CTWatch Quarterly » Scientific Data Management: Essential Technology for Accelerating Scientific Discoveries

Scientific Data Management: Essential Technology for Accelerating Scientific Discoveries

Arie Shoshani, Lawrence Berkeley National Laboratory
Ilkay Altintas, San Diego Supercomputer Center
Alok Choudhary, Northwestern University
Terence Critchlow, Pacific Northwest National Laboratory
Chandrika Kamath, Lawrence Livermore National Laboratory
Bertram Ludäscher, University of California, Davis
Jarek Nieplocha, Pacific Northwest National Laboratory
Steve Parker, University of Utah
Rob Ross, Argonne National Laboratory
Nagiza Samatova, Oak Ridge National Laboratory
Mladen Vouk, North Carolina State University

The Three-Layer Organization of the SDM Center

As part of our evolutionary technology development and deployment process (from research through prototypes to deployment and infrastructure) we have organized our activities in three layers that abstract the end-to-end data flow described above. We labeled the layers as Storage Efficient Access (SEA), Data Mining and Analytics (DMA), and Scientific Process Automation (SPA). The SEA layer is immediately on top of hardware and operating systems, providing parallel data access to files and transparent access to archival storage. The DMA layer, which builds on the functionality of the SEA layer, consists of indexing, feature selection, and parallel statistical analysis technology. The SPA layer, which is on top of the DMA layer, provides the ability to compose workflows from the components in the DMA layer as well as application specific modules. Figure 1 shows this organization and the components developed by the center and applied to various scientific applications.

Figure 1. The three-layer organization of technologies in the SDM Center.

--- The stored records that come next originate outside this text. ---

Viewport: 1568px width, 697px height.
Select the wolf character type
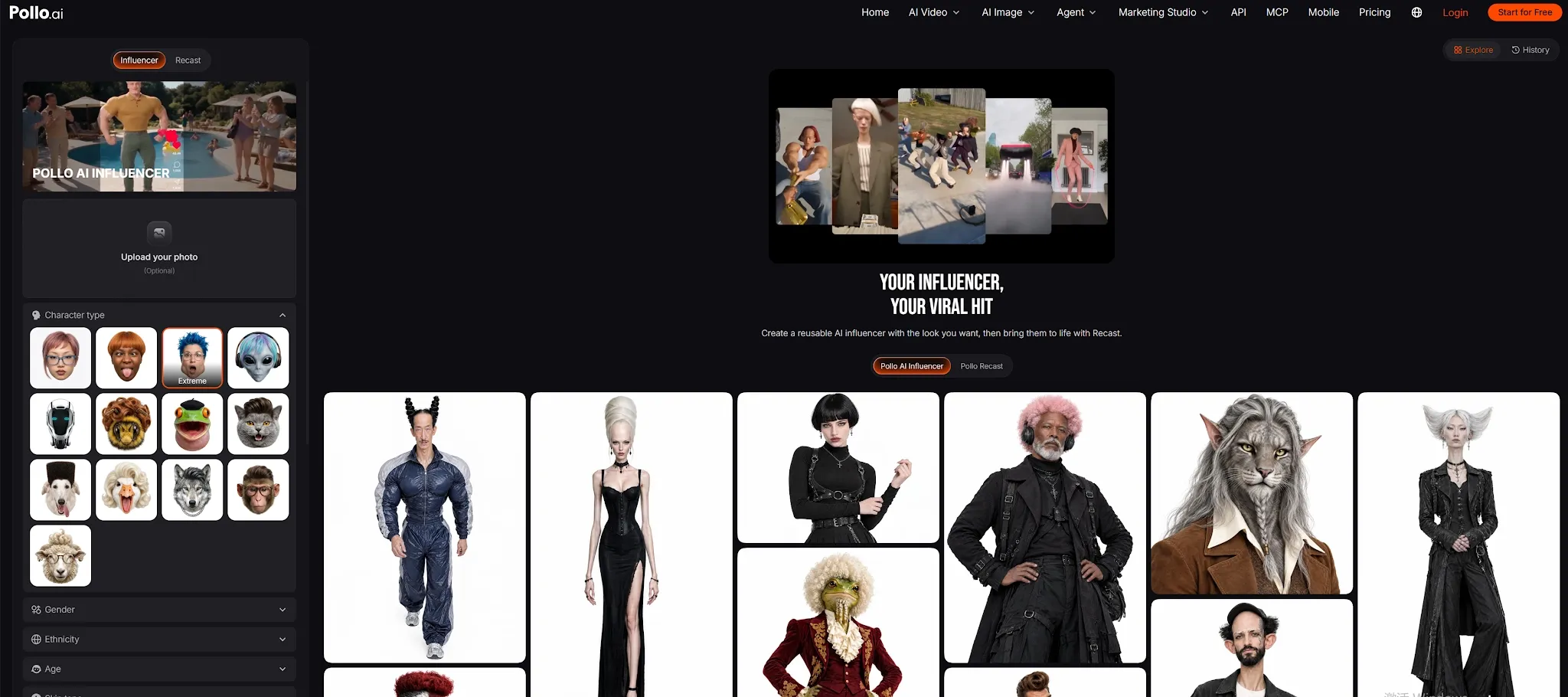[x=192, y=489]
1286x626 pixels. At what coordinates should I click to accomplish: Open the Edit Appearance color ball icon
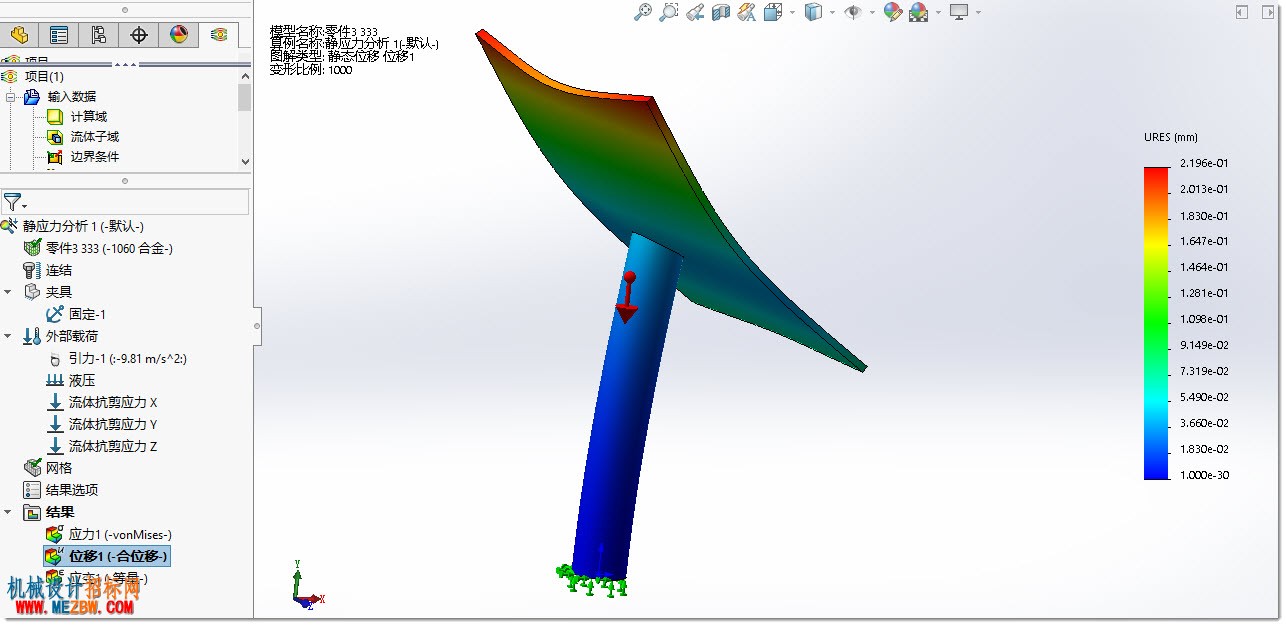tap(893, 12)
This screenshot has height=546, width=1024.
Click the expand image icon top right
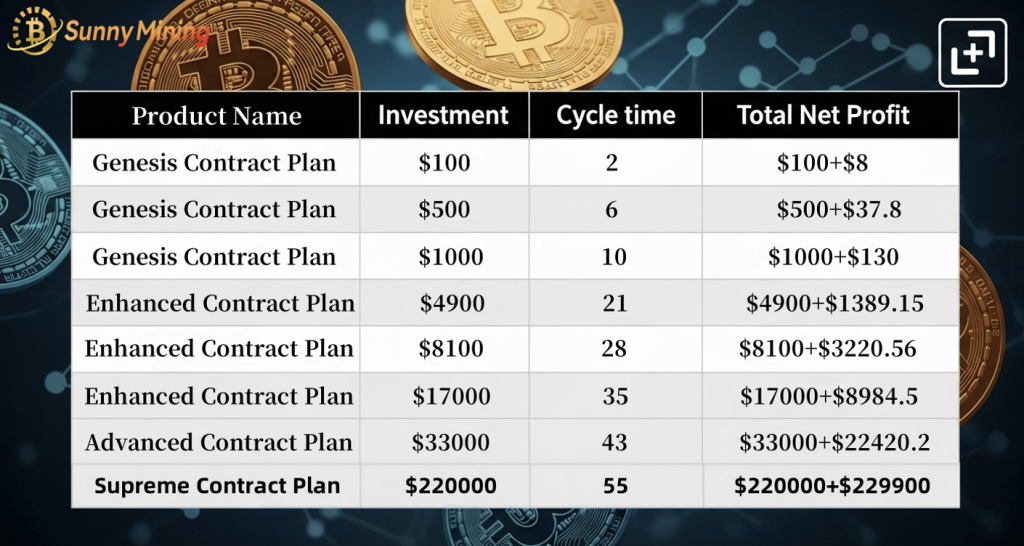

Over the last several years, the technologies supported by the SDM center have been deployed for a variety of application domains. Some of the most notable achievements are:

More than a tenfold speedup in writing and reading netCDF files has been achieved by developing MPI-IO based Parallel netCDF software being utilized by astrophysics, climate, and Parallel VTK.
An improved version of PVFS is freely available to the community and offered through cluster vendors. In addition to operating on clusters, it is routinely used on the IBM BlueGene/L and soon on the BlueGene/P.
Methods for the correct classification of orbits in puncture plots and for “blob tracking” from the National Compact Stellarator eXperiment (NCSX) at PPPL were using a combination of image processing, statistics, and pattern recognition techniques.
A new bitmap indexing method has enabled an efficient search over billions of collisions (events) in High Energy Physics, and is being applied to combustion, astrophysics, and visualization domains. It achieves more than a tenfold speedup in generating regions and tracking them over time.
The development of a Parallel R, an open source parallel version of the popular statistical package R. This is being applied to climate, GIS, and mass spec proteomics applications.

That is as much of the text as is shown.